Advierto que su expresión se altera y que sus ojos recorren el despacho con recelo, como los de un conspirador.
—No sólo cabe esta posibilidad sino que se trata de algo muy habitual —responde—. Aunque no puedo hablar de ello.
—¿Por qué?
—Porque constituye delito.
—¿Qué delito?
Titubea antes de mascullar entre dientes:
—De evasión de impuestos.
—No me envía el fisco, señor Kariofilis. Soy policía. Su relación con Hacienda no me incumbe.
—Es práctica común declarar un importe menor para pagar menos impuestos.
—¿Es lo que ocurrió en este caso?
—Supongo que sí.
—¿Y si el vendedor cobró realmente sólo veinticinco mil euros?
—¿Qué quiere decir?
—Si el vendedor no se embolsó la diferencia…
—¿Y quién se la embolsó entonces? ¿El agente inmobiliario?
Dejo la pregunta en el aire y cambio de táctica.

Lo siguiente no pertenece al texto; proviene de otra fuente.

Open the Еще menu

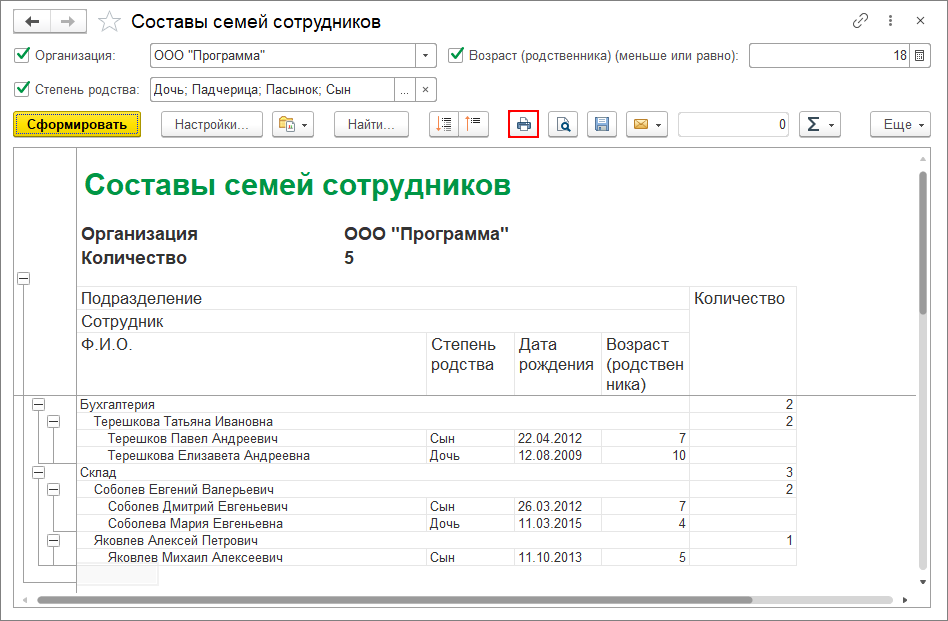coord(900,125)
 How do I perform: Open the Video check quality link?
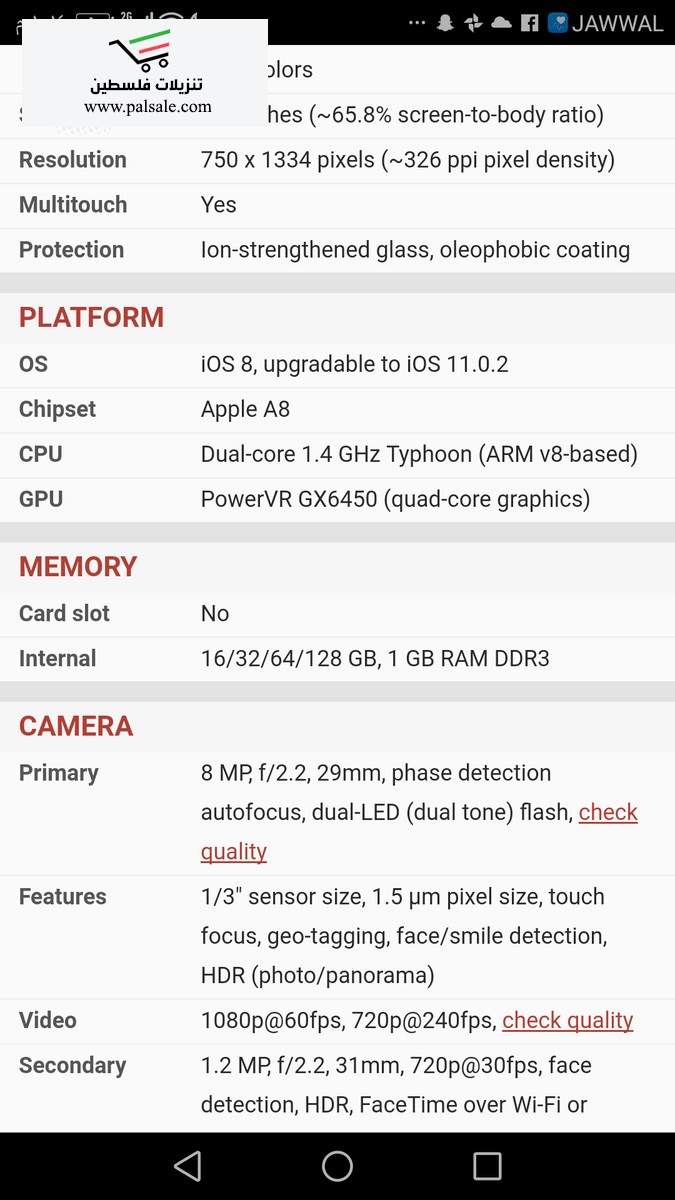[x=567, y=1020]
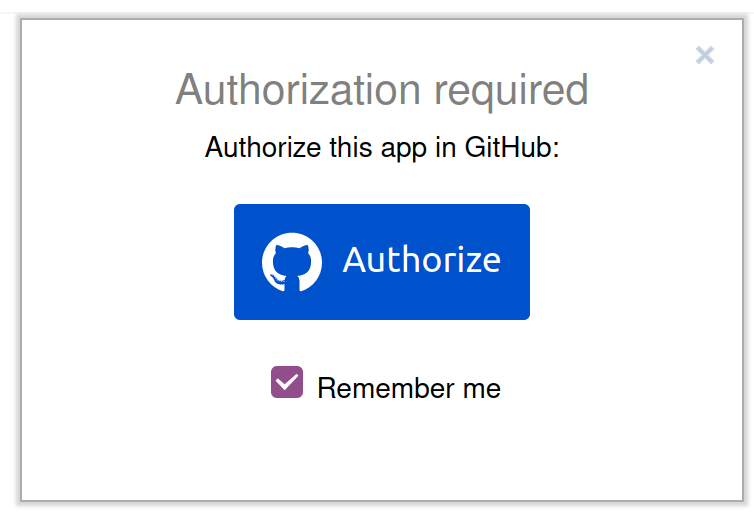
Task: Start GitHub authorization via the cat logo
Action: click(292, 262)
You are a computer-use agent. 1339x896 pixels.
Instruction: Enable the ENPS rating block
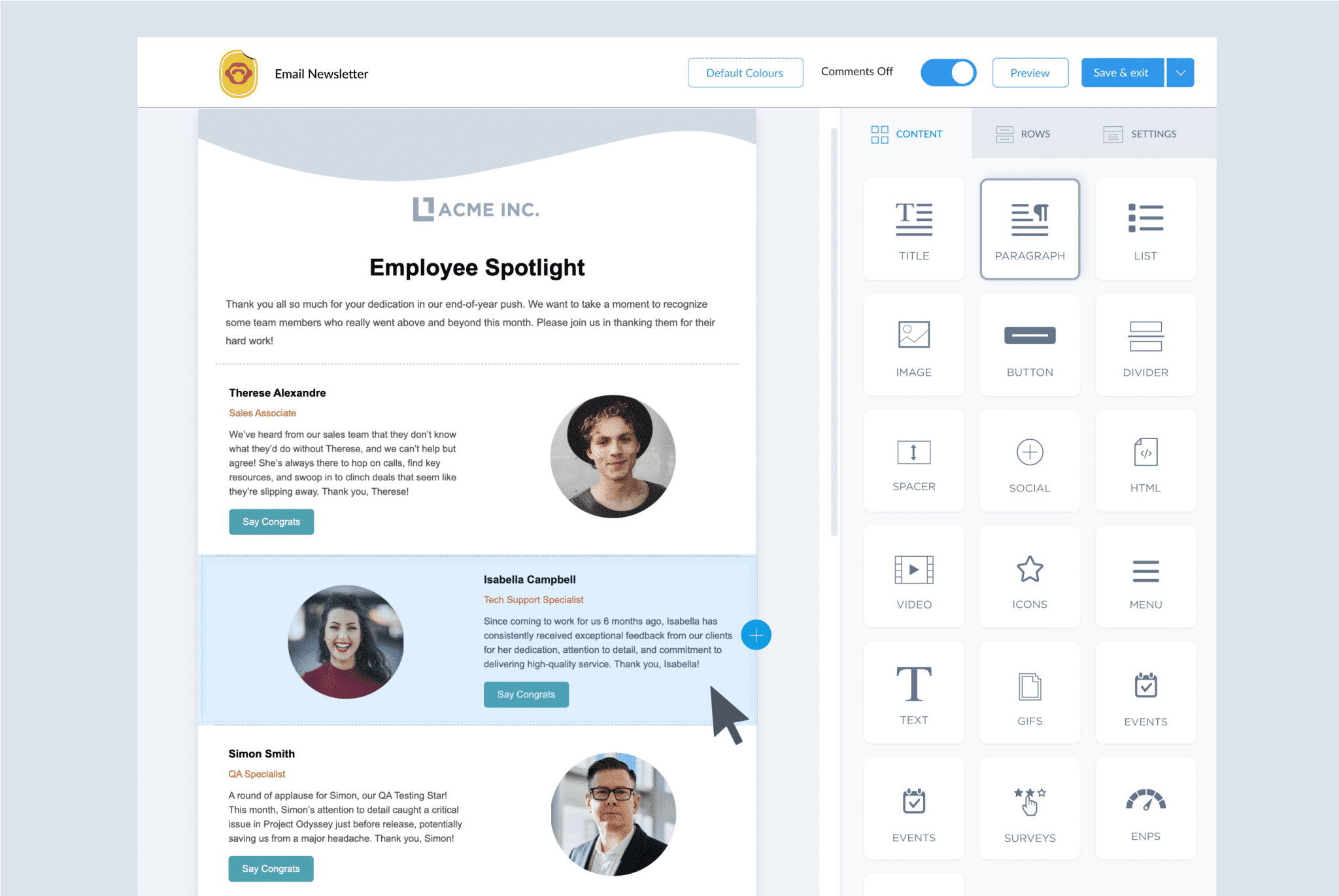pyautogui.click(x=1144, y=808)
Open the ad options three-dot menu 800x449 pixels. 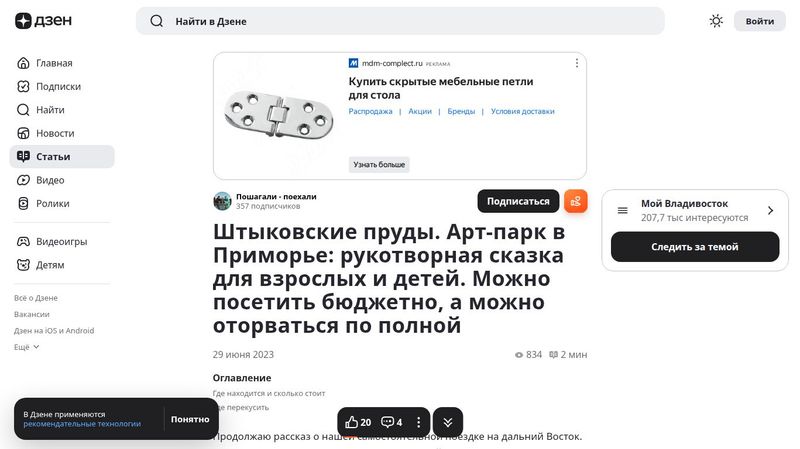coord(577,63)
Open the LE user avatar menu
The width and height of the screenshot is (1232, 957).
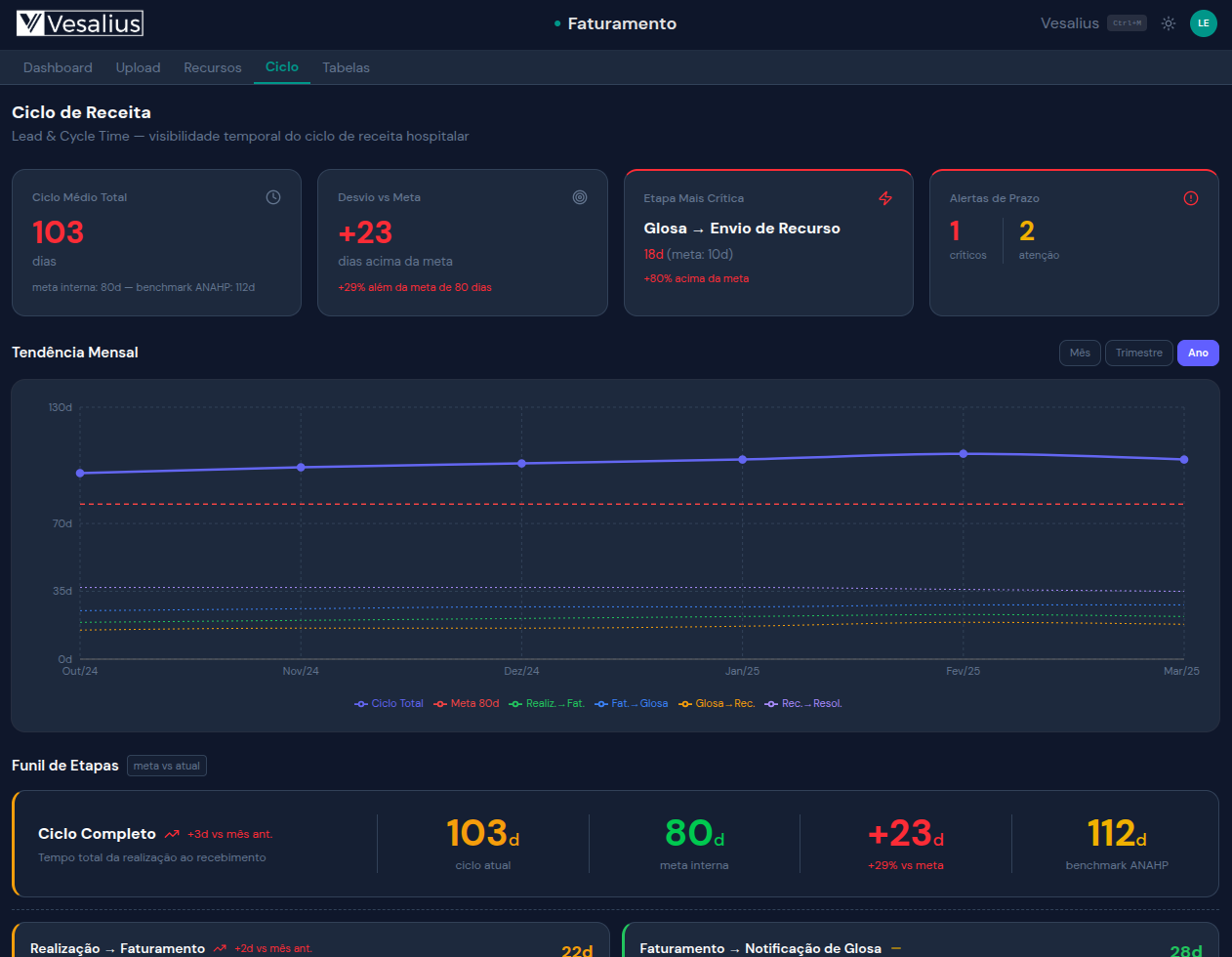click(1203, 23)
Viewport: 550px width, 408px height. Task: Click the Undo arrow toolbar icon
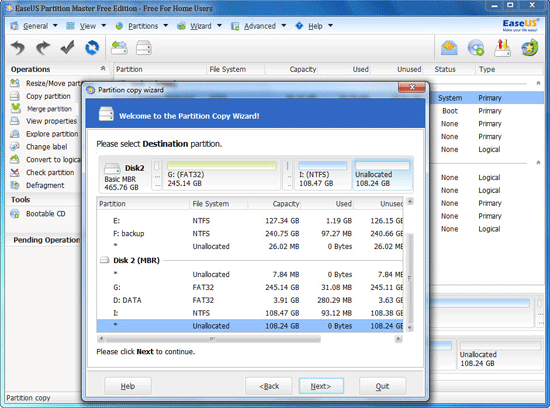[18, 48]
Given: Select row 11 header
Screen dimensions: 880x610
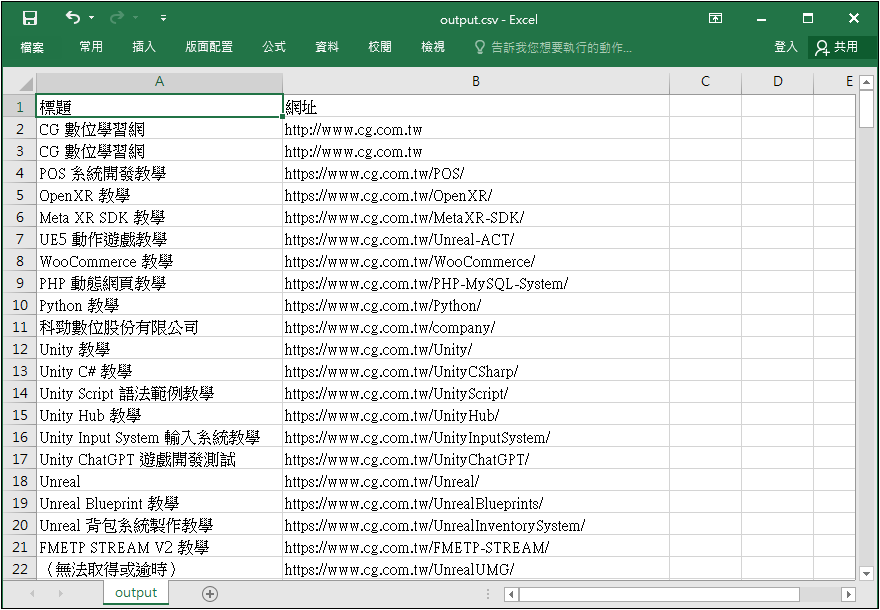Looking at the screenshot, I should click(19, 328).
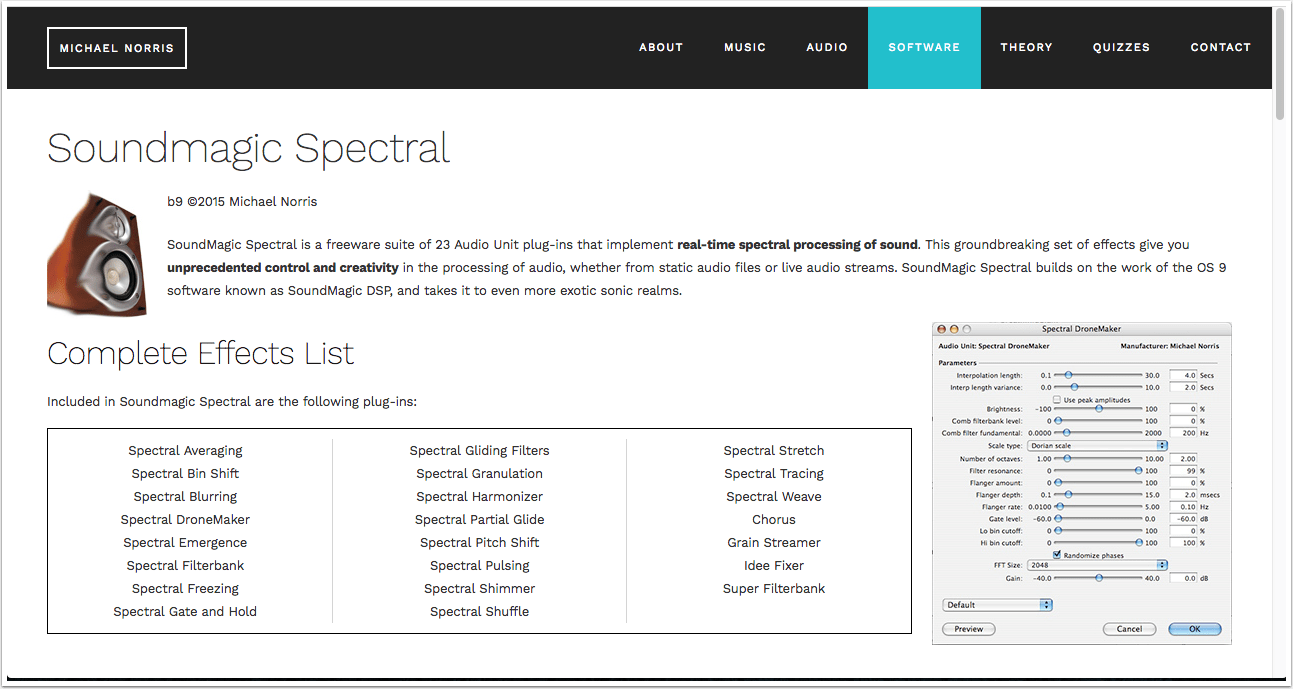Click the Spectral DroneMaker plug-in name

185,520
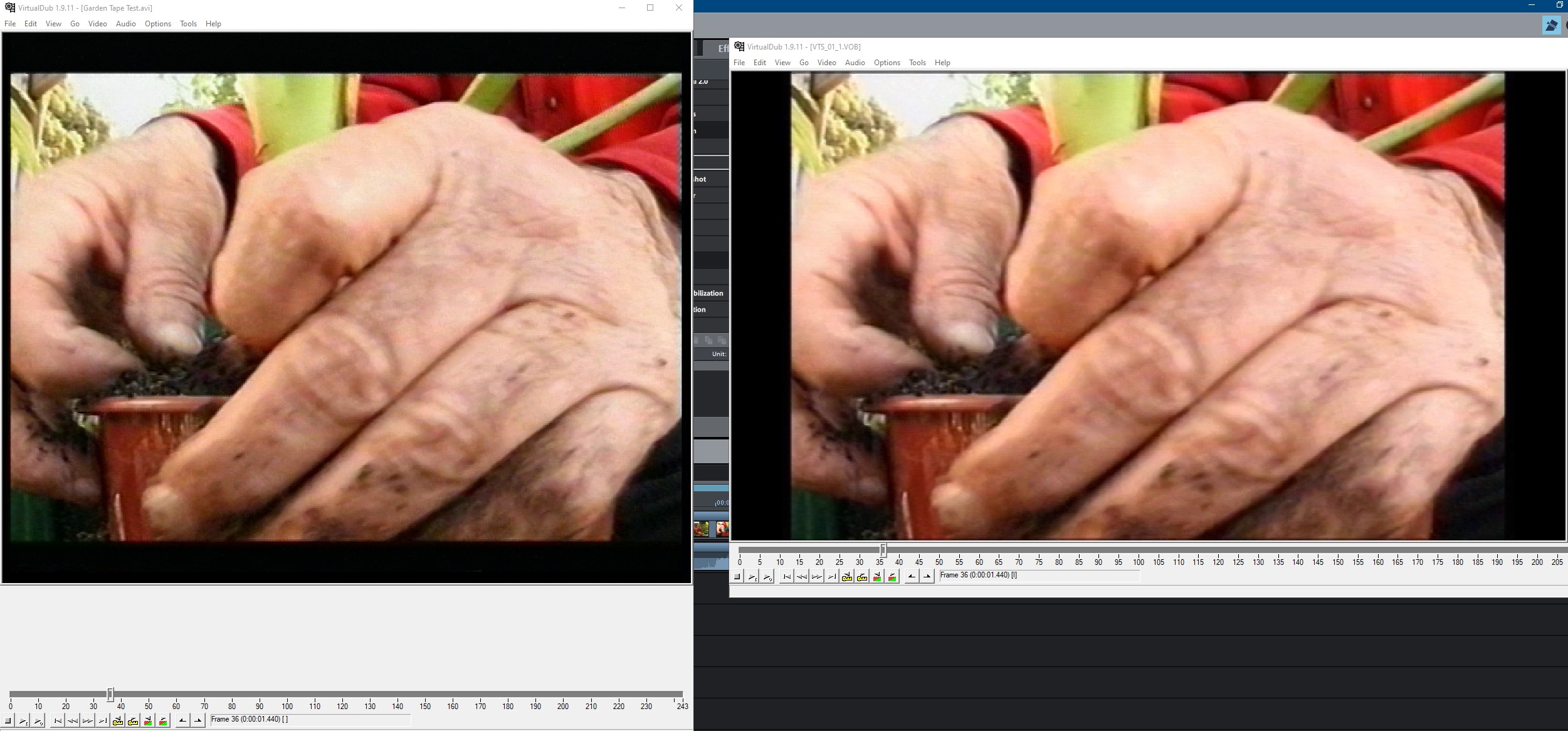The width and height of the screenshot is (1568, 731).
Task: Click VTS_01_1.VOB timeline at frame 150
Action: pos(1338,550)
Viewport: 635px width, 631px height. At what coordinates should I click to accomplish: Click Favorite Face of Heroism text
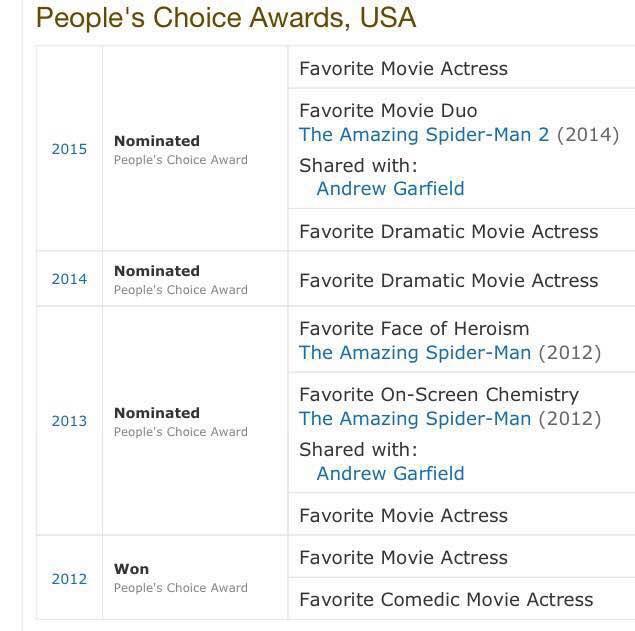coord(414,328)
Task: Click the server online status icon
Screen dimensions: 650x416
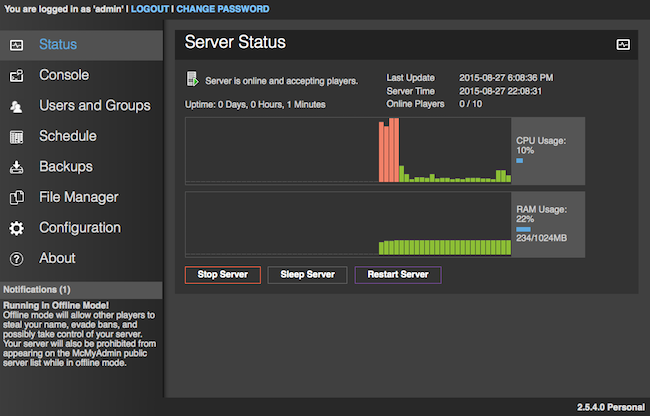Action: pos(191,79)
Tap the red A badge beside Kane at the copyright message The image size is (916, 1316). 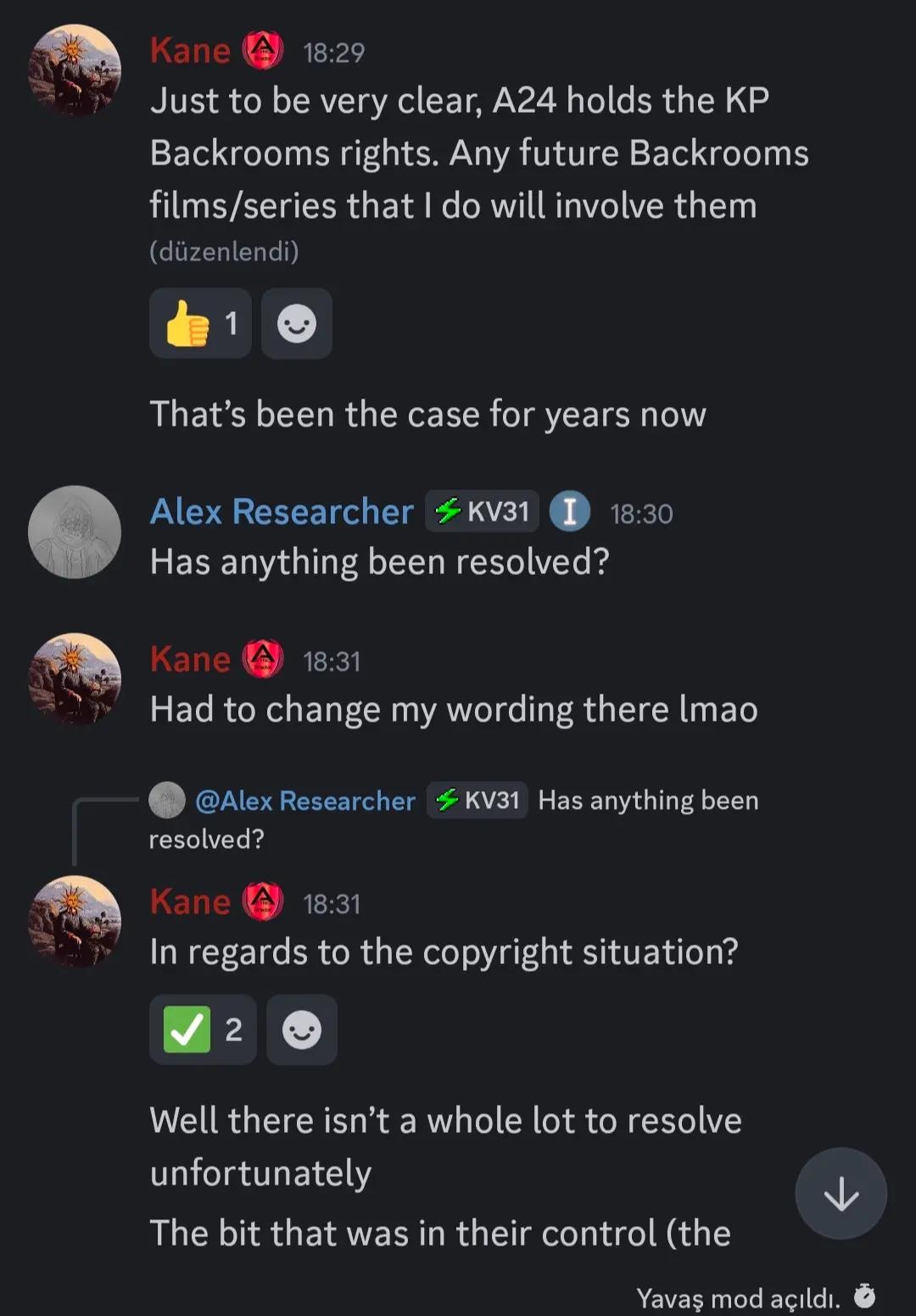[263, 901]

—Señor Kariofilis, quisiera ser franco con usted. Personalmente, me es indiferente. Si mañana tuviera que llamarlo a declarar a comisaría, lo haría sin vacilación. Y tampoco me lo pensaría dos veces antes de arrestarlo. Pero la agencia de Georgios Iliakos es otra cosa. Según nos han informado, su propietario era Iásonas Favieros.
—¿Quién? ¿El empresario que se suicidó? —pregunta con cara de inocente—. ¿Qué tiene que ver él con la inmobiliaria?
Le miro con conmiseración.
—Vamos. Tanto la agencia Georgios Iliakos como un montón de inmobiliarias más pertenecen a Balkan Prospect, una de las empresas de Iásonas Favieros. La tragedia que afligió a su familia y la incertidumbre que reina en estos momentos en torno al futuro de sus empresas nos obliga a proceder con mucho cuidado. Y usted se beneficia de ello.
—¿Por qué yo?
—Porque usted redactó los contratos —afirmo con rotundidad, como si lo hubiese confirmado de cuarenta maneras distintas. Él no se atreve a desmentirlo—. Hay tres posibilidades, señor Kariofilis. Primero, que el griego póntico esté mintiendo. En tal caso, le mandaremos a su casa con un tirón de orejas. Segundo, que algún empleado de las agencias haya montado el tinglado para timar a los compradores, a los vendedores y a sus propios jefes. Tercero, que exista una red organizada de agentes y notarios que se enriquecen ilegalmente de este modo.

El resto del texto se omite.